Introduction
Organizations collect and analyze increasing amounts of data to make better decisions as quickly as changes occur. Traditional on-premises solutions for data storage, data management, and analytics can no longer keep pace.
Data siloes that aren’t built to work well together make it difficult to consolidate data to perform comprehensive and efficient analytics. This limits an organization’s agility, ability to derive more insights and value from its data, and capability to adopt more sophisticated analytics tools and processes as its needs evolve.
Organizations often build data warehouse and data lake solutions in isolation from each other, each having its own separate data ingestion, storage, management, and governance layers. These disjointed efforts to build separate data warehouse and data lake ecosystems often end up creating data and processing silos, data integration complexity, excessive data movement, and data consistency issues.
These can lead to delays and increased cost of data-driven decisions, and prevent the deeper insights that come when you analyze all your relevant data together.
What is a Lake House architecture?
Many organizations are moving their data from various silos into a data lake, where they have a single place to apply machine learning and analytics. The vast majority of data lakes are built on Amazon Simple Storage Service (Amazon S3). At the same time, customers are leveraging purpose-built analytics stores that are optimized for specific use cases.

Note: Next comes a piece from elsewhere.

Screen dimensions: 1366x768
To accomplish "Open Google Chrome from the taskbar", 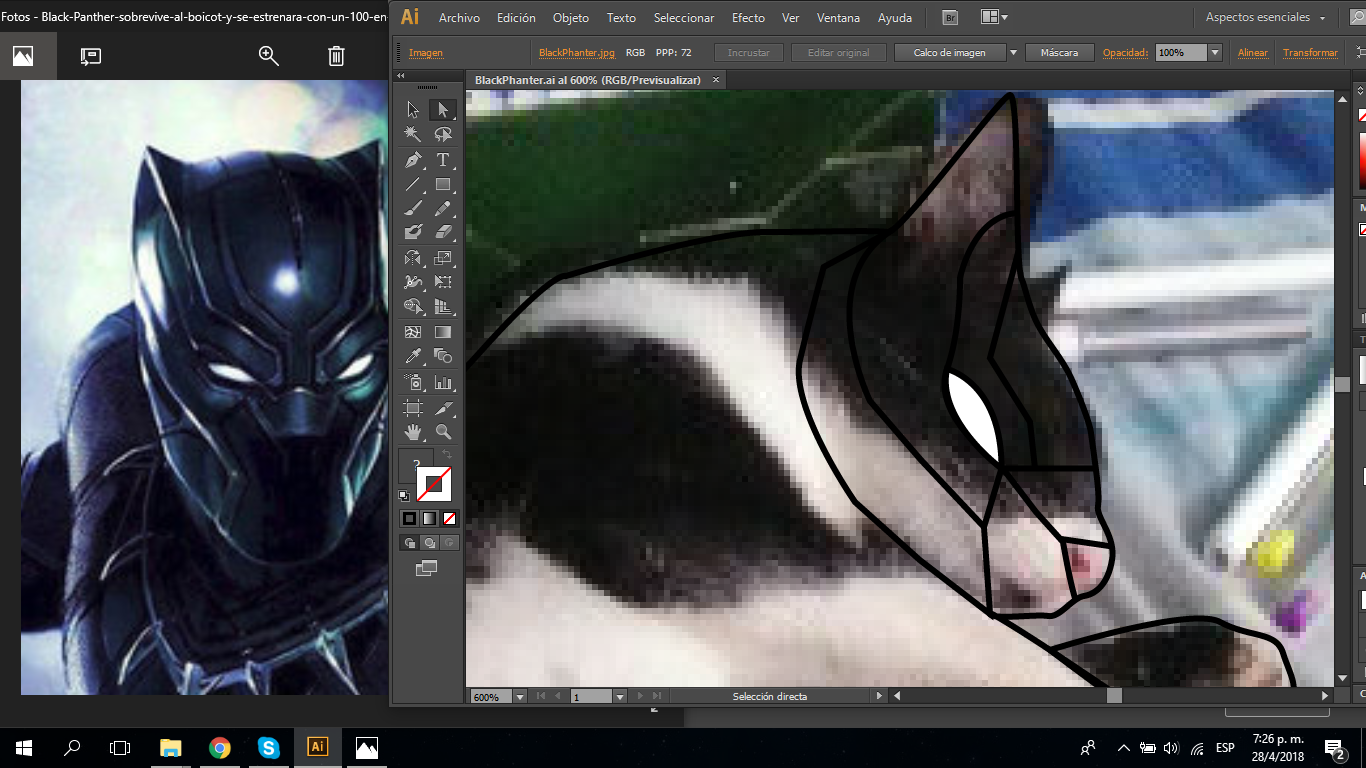I will pos(220,747).
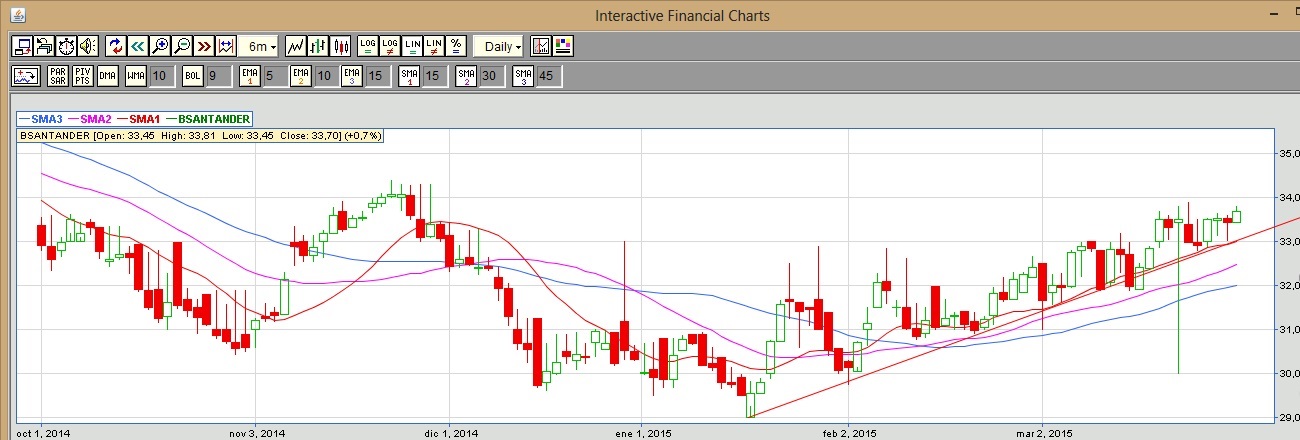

Customers want the freedom to move data between their centralized data lakes and the surrounding purpose-built analytics stores in a seamless, secure, and compliant way, to get insights with speed and agility. We call this modern approach to analytics Lake House architecture.
- Lake House architecture is an evolution from data warehouse and data lake-based solutions. The following table lists this evolution from data and performance characteristics.
Why use AWS for Lake House analytics?
Customers build databases, data warehouses, and data lake solutions in isolation from each other, each having its own separate data ingestion, storage, management, and governance layers.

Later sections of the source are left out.